TRIBUNNEWS.COM, JAKARTA - Pelantikan Komjen Pol Budi Gunawan (BG) sebagai kapolri merupakan wujud dari pelaksanaan hak prerogratif presiden secara konsisten dalam sistem presidensial.
Dimana hak itu seutuhnya terbebas dari intervensi pihak manapun termasuk pula tekanan publik.
"Semakin lama presiden menunda pelantikan BG, maka ini akan membuat situasi politik tidak kondusif. Wibawa presiden sebagai pemilik hak prerogratif pun terdegradasi, dan dipersepsikan sebagai figur yang lambat serta peragu," kata Karel Susetyo, Direktur Eksekutif POINT Indonesia, di Jakarta, Minggu (8/2/2015).
Menurutnya, kondisi ini akan menjadi preseden buruk di masa mendatang tatkala presiden ingin mengambil kebijakannya dengan menggunakan hak prerogratifnya.

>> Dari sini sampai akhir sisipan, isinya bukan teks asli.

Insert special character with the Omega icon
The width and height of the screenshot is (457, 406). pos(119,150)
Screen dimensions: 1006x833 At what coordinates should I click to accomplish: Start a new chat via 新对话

Padahal, menurut dia, keberanian dan keteguhan presiden jokowi telah ditunjukkan dalam pengambilan keputusan atas kenaikan BBM pada tahun lalu.
Meski kebijakan itu tidak populis, Presiden mengambil jalan terjal untuk kemudian justru membawa pada kemaslahatan dgn mampu menjaga tidak defisitnya anggaran negara.
"Ini pula yang seharusnya bisa mendasari pelantikan BG. Bahwa pelantikan tersebut dapat menghindari kondisi politik dan penegakan hukum menuju titik nadir, dengan mengambil kebijakan yang tidak populis," jelasnya.
"Bahwa kebijakan itu bisa diperbaiki atau direvisi pada masa mendatang, itu juga merupakan bagian dari hak prerogratif presiden.
"Dia mencontohkan, pada kasus kenaikan BBM, presiden juga akhirnya menurunkan BBM ketika harga minyak dunia turun. Analogi ini juga bisa dipakai sebagai landasan rasional pelantikan BG sebagai kapolri.
"Kalau dianggap BG bermasalah nantinya ketika menjabat kapolri, maka presiden bisa saja mencopot jabatannya. Dan disinilah letak tanggung jawab presiden dengan kekuasaan hak prerogratifnya," ujar Karel.